## ASSIGNMENT:
In the data below, find each line containing the string "agent" and return it.

## Recorded data:
::::
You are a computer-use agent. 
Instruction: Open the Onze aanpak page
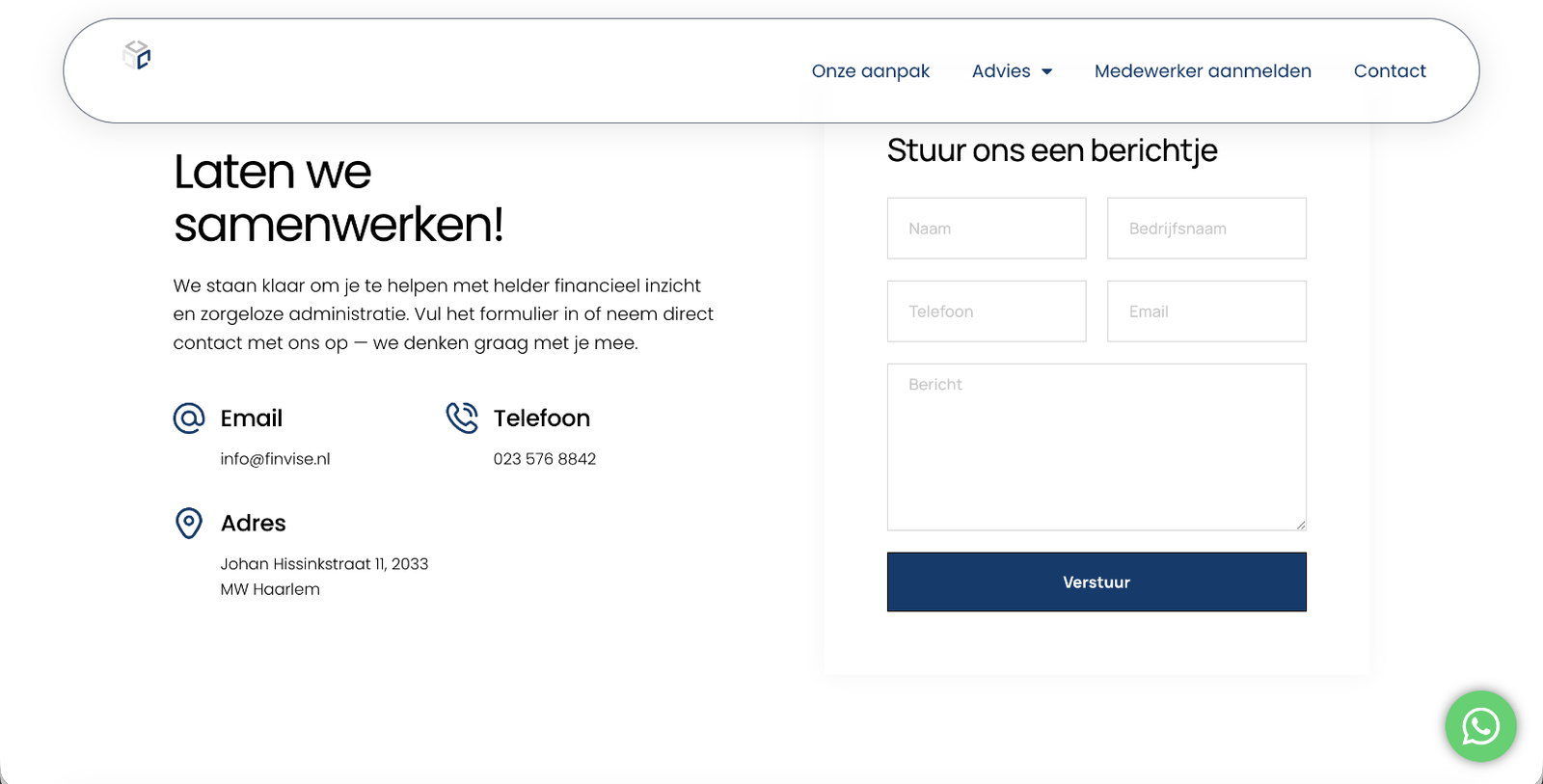pyautogui.click(x=870, y=71)
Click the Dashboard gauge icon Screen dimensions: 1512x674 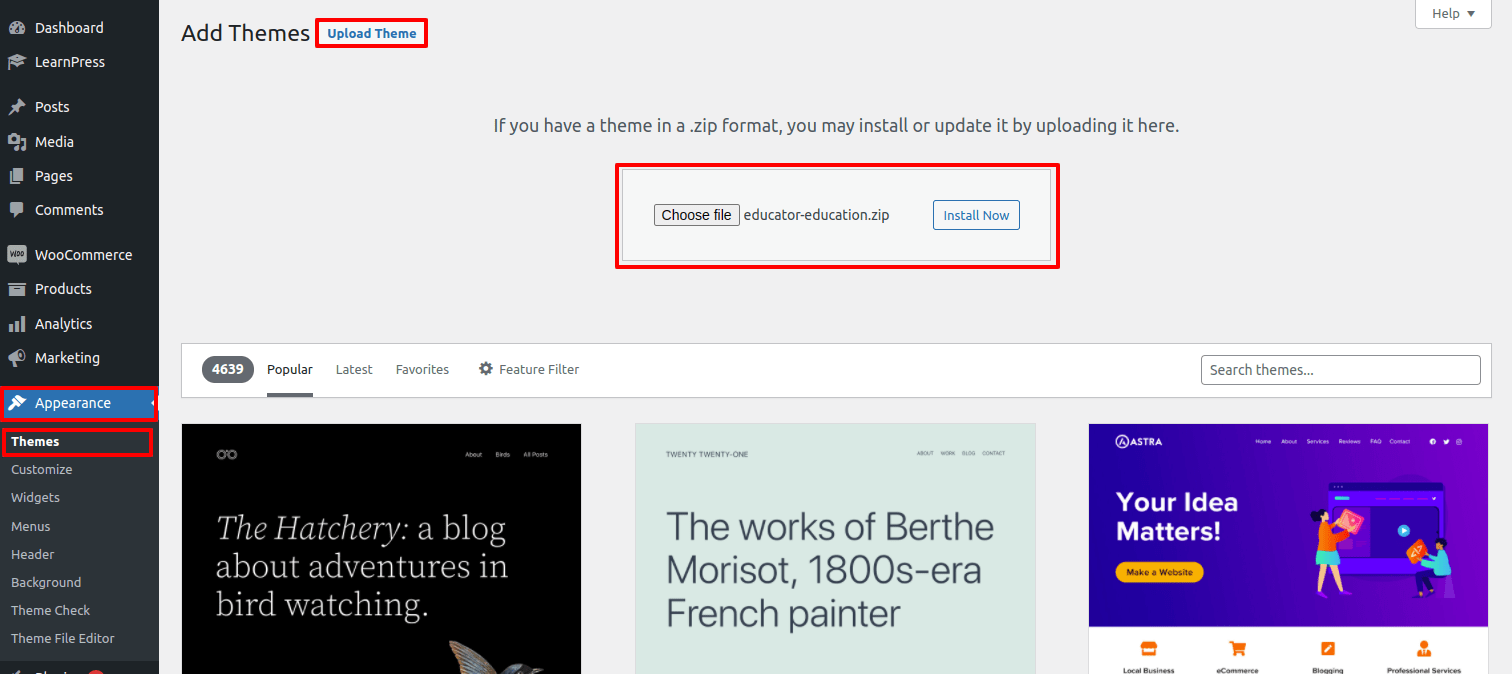pyautogui.click(x=17, y=28)
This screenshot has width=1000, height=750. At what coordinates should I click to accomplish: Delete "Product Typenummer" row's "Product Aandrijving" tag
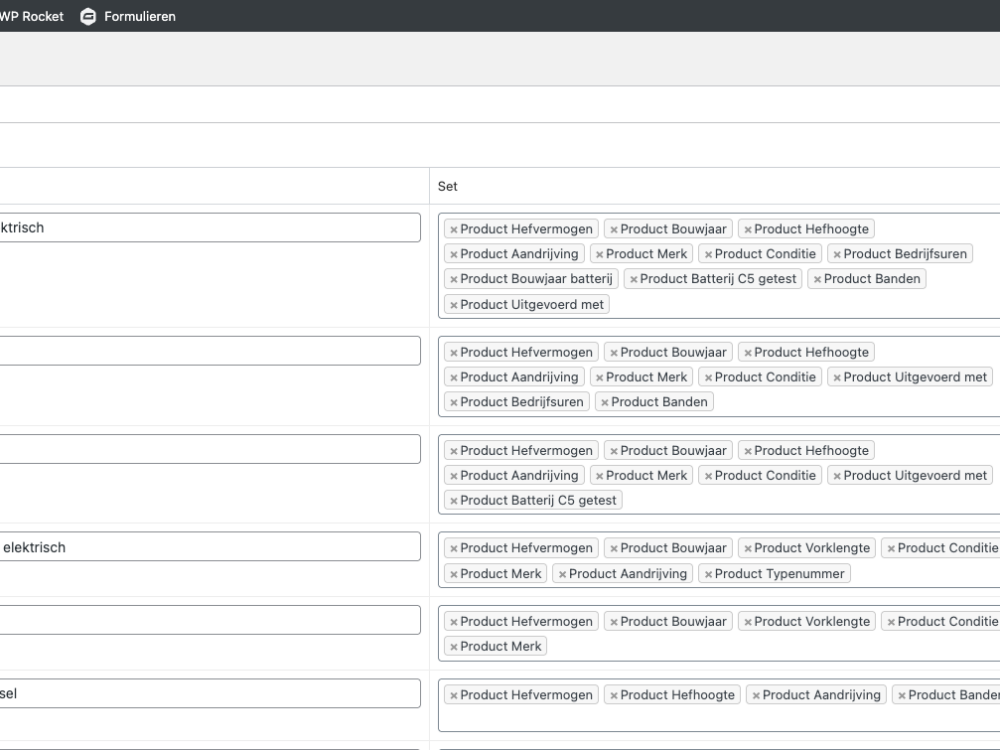563,574
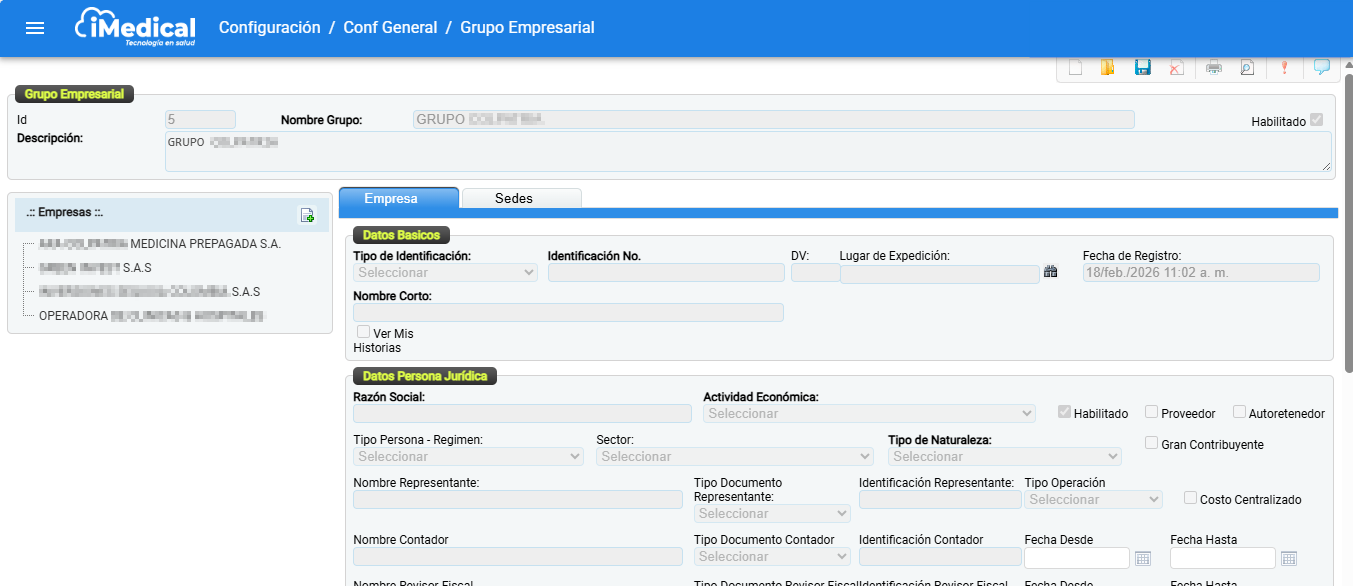
Task: Open the hamburger menu
Action: point(35,28)
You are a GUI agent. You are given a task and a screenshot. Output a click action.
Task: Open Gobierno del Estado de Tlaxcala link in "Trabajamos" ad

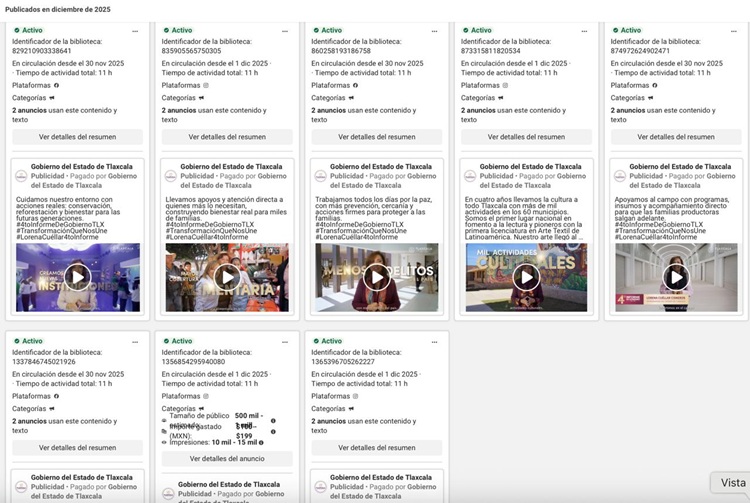pos(381,166)
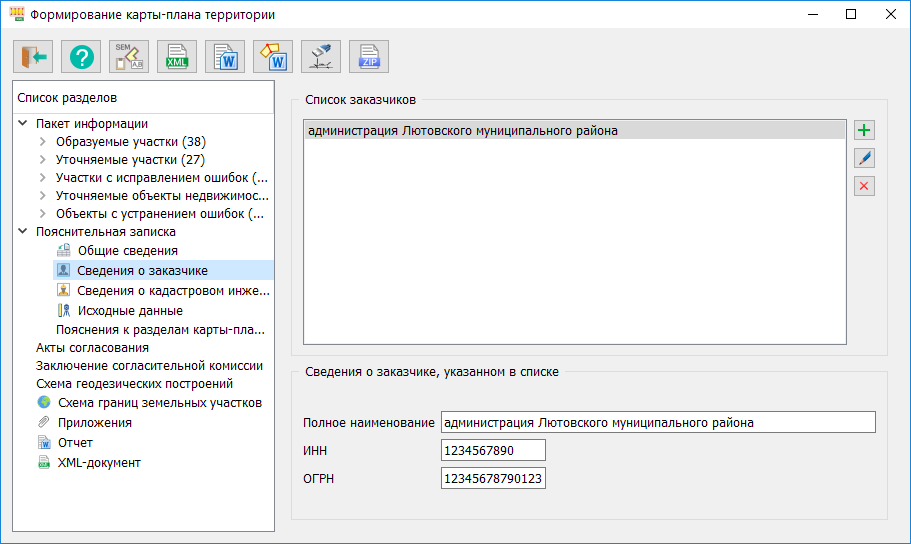Image resolution: width=911 pixels, height=544 pixels.
Task: Expand Образуемые участки (38) node
Action: 42,142
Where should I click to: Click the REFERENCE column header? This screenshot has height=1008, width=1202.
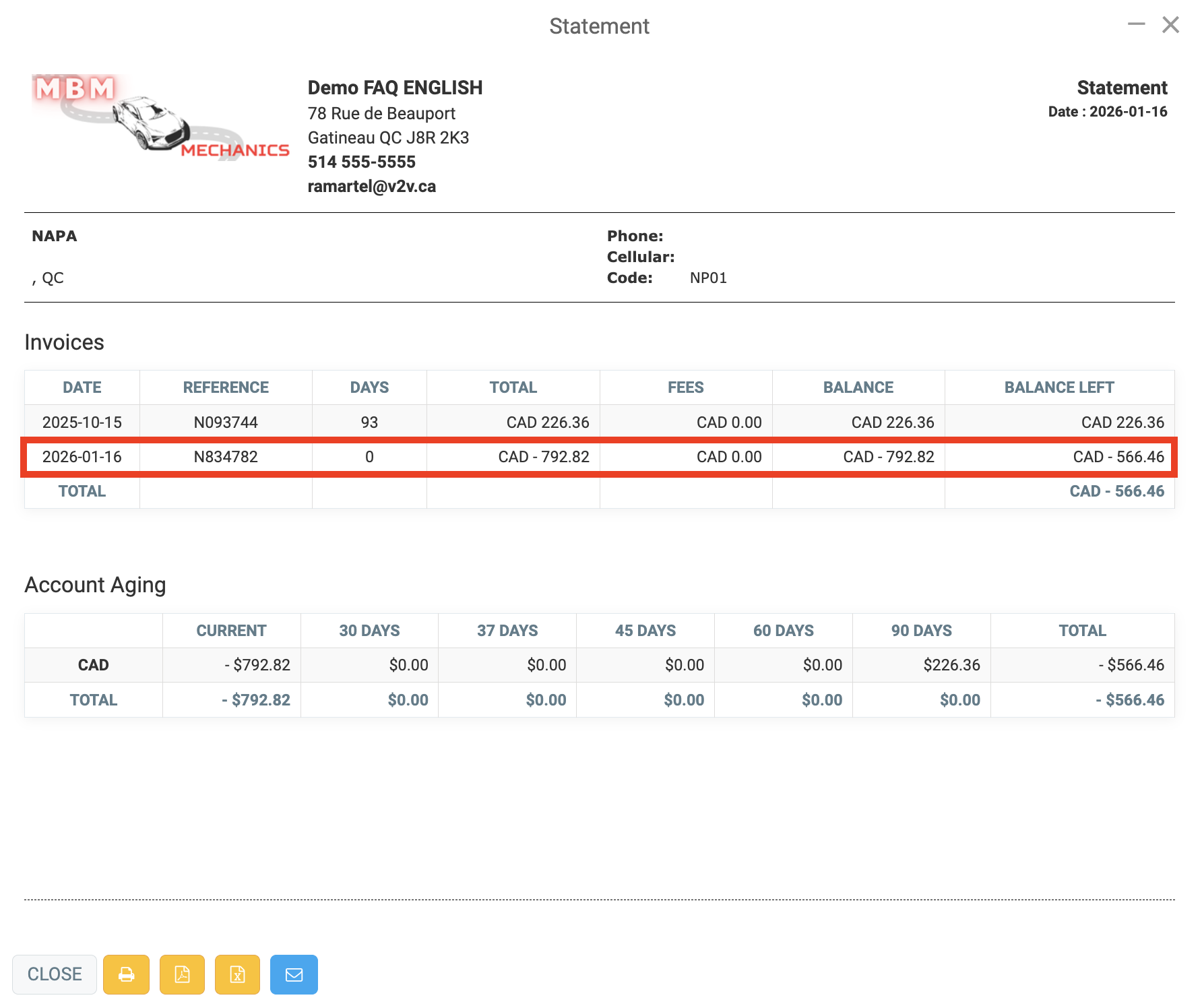226,387
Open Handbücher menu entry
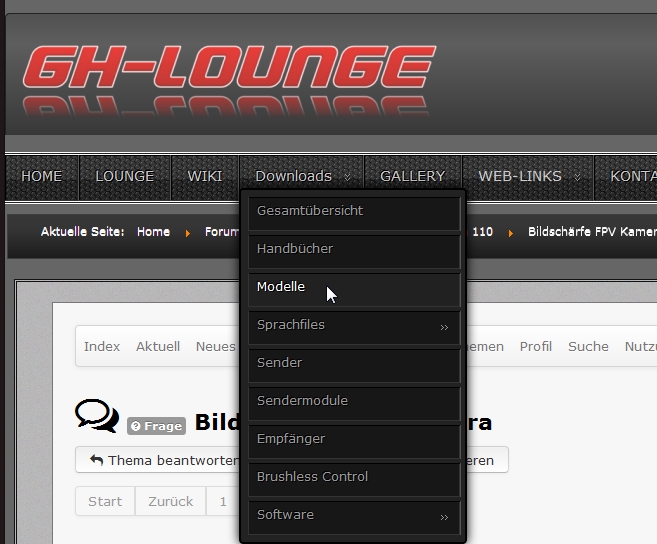The width and height of the screenshot is (657, 544). [x=295, y=249]
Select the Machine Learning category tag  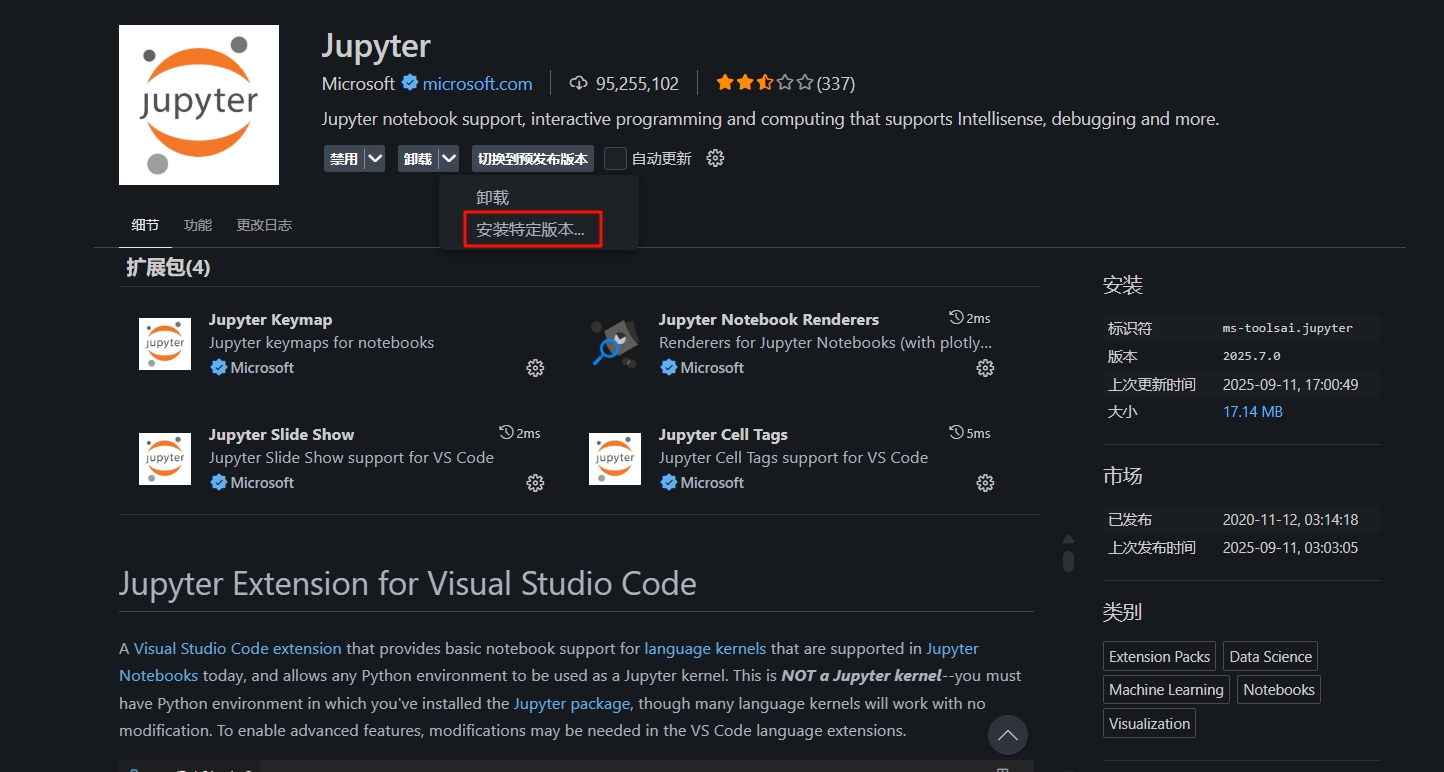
::::
## COMPLETED TASK:
You are a computer-use agent. 
You are a GUI agent. You are given a task and a screenshot. Output a click action.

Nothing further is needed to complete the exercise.